**Set problem a:**
Rewrite the part of the article on Iraq's fight against IS that opens with the words containing "The liberation of Salahudin" and closes with "Ramadi in mid-May.", swapping "liberation" for "recapture".

Xinhua, August 26, 2015 Adjust font size:

Iraqi Prime Minister Haider al-Abadi is facing hard options as his anti-corruption reform plan is crucial for battling Islamic State (IS) militants, but put him at odds with protesters as well as with political process which was built on consensus among competing political rivals.

MILITARY CHALLENGE IN ANBAR, SALAHUDIN

The liberation of Salahudin provincial capital city of Tikrit late in March was seen as the beginning of a series of IS pull-out from Iraqi cities, but the IS group made a surprise success in the heartland of Sunni Arabs when the militants seized Anbar's provincial capital city of Ramadi in mid-May.

The fall of Ramadi was seen as the group's biggest success since the capture of Iraq's northern city of Mosul last year.

The extremist militants also showed insistence in fighting the government troops and sometimes defeated them in the northern areas of Salahudin province and in Anbar, as the two sides involved in fierce tug-of-war battles around the IS-held cities in Anbar as well as in Salahudin's town of Baiji, some 200 km north of Baghdad, and its nearby Iraq's largest oil refinery.

The IS in the two provinces proved that it has the maneuverability to carry out major attacks across the Sunni provinces despite the U.S.-led coalition and Iraqi airstrikes.

Observers see that the liberation of Ramadi and other key cities in Anbar province will be more complex and difficult than the recapture of Tikrit, as the province has long been a hub for powerful Sunni insurgency. Its geographic complexity, expansive deserts and multiple borders made its security task the most difficult.

Anbar province is the largest province in Iraq, it constitutes about one-third of Iraq's territory and borders the provinces of Babil, Baghdad, Karbala, Najaf, Salahudin and Nineveh. It also stretches to the borders with Saudi Arabia, Jordan and Syria.

The fall of Ramadi was a major setback Abadi's efforts to defeat the IS. While he was trying to pursue a U.S.-backed approach in fighting against IS by recruiting local Sunni tribes to fight for their cities and town instead of the Shiite militias of the Hashd Shaabi in order to avoid sectarian tensions in the Sunni heartland of Anbar province.

However, the rapid retreat of security forces and allied militias from Ramadi without fight pushed Abadi, who is also the commander-in-chief of Iraqi armed forces, to order the mainly Shiite militias of Hashd Shaabi, or popular mobilization, to participate in battles against IS militants in Anbar, ignoring U.S. concerns that the presence of Shiite militias could spark sectarian strife.

The deteriorating situation of the Iraqi army and police forced Abadi to depend on Shiite militias who are better organized, having faith and ready to sacrifice, unlike the soldiers who work for the salaries.

**Given entries:**

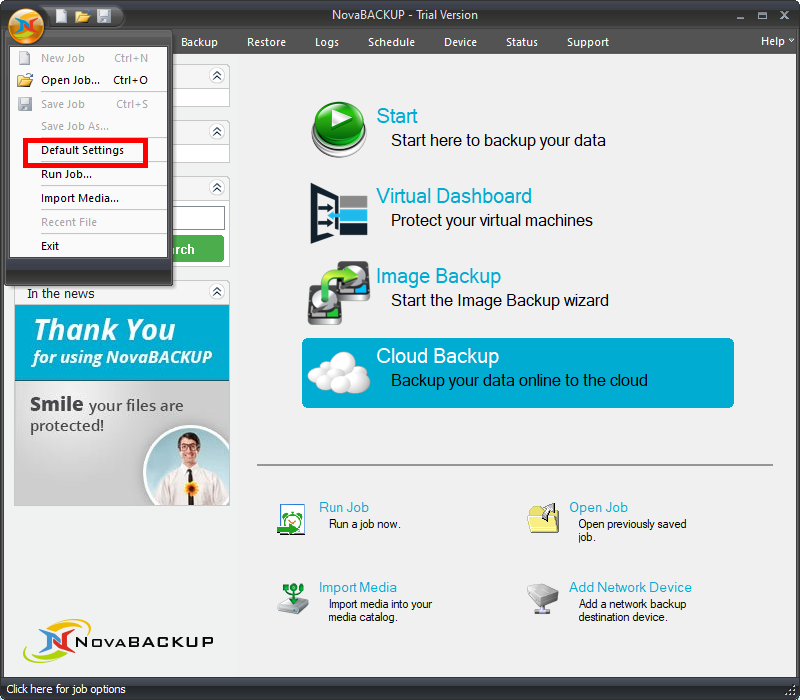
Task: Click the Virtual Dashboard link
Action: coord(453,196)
---
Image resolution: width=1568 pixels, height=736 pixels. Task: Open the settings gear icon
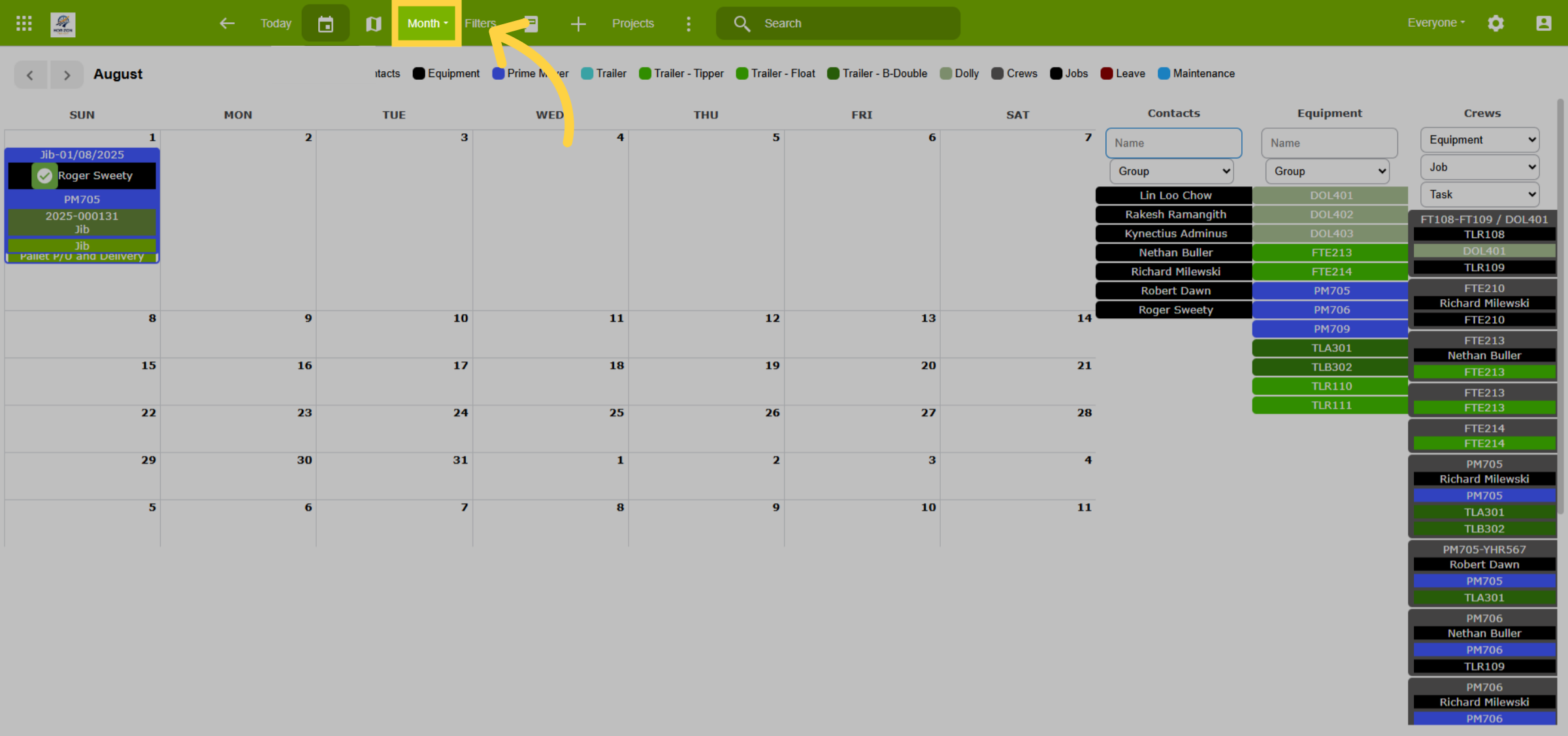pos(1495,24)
---
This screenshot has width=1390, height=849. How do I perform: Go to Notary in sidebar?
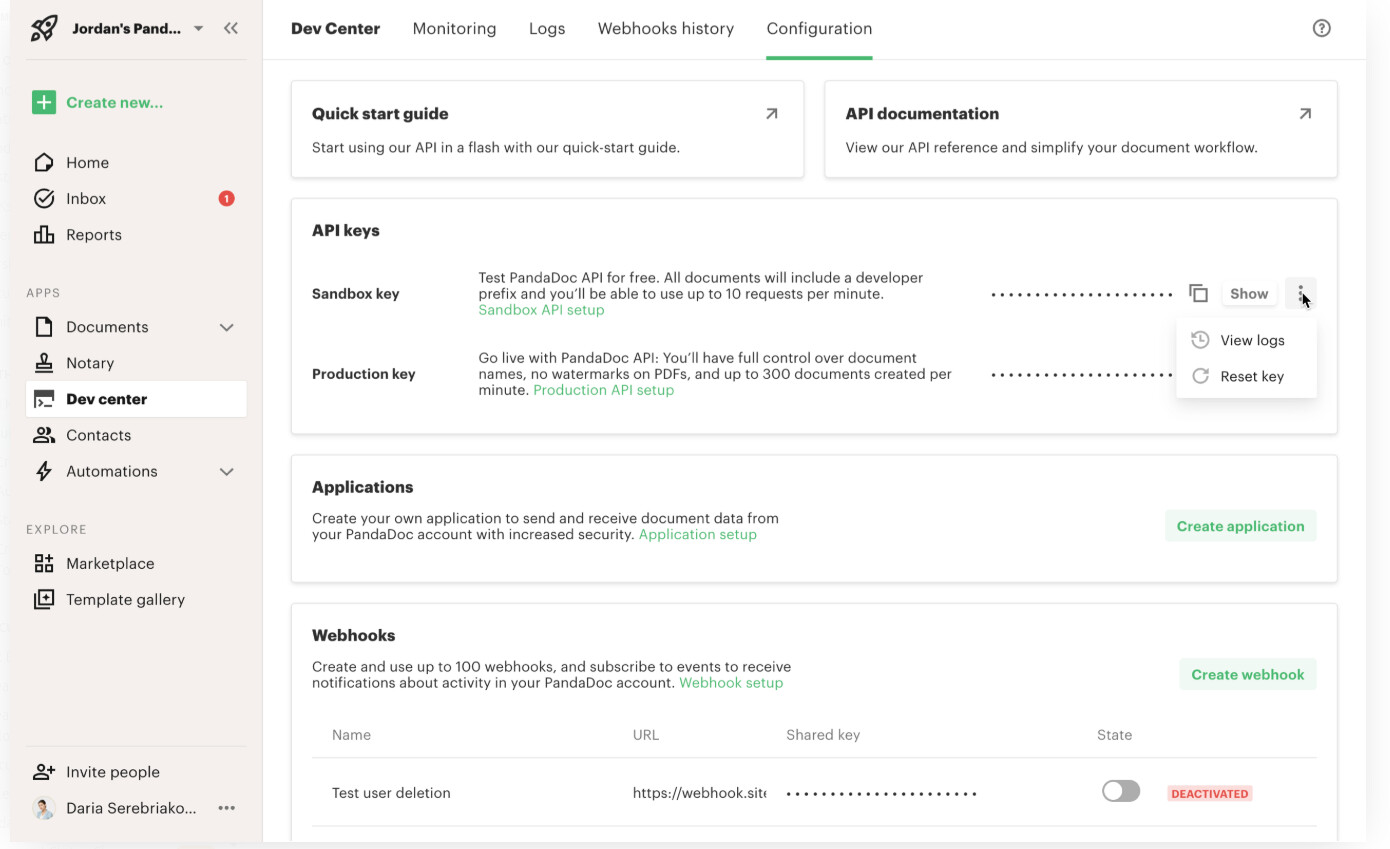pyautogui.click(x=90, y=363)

**Set problem b:**
From the entries, set down the part that opens with the line containing "This screenshot has" and closes with the line containing "pyautogui.click(x=90, y=363)", omitting the pictures.

**Task solution a:**
The recapture of Salahudin provincial capital city of Tikrit late in March was seen as the beginning of a series of IS pull-out from Iraqi cities, but the IS group made a surprise success in the heartland of Sunni Arabs when the militants seized Anbar's provincial capital city of Ramadi in mid-May.

**Task solution b:**
This screenshot has width=1390, height=849. How do I perform: Go to Notary in sidebar?
pyautogui.click(x=90, y=363)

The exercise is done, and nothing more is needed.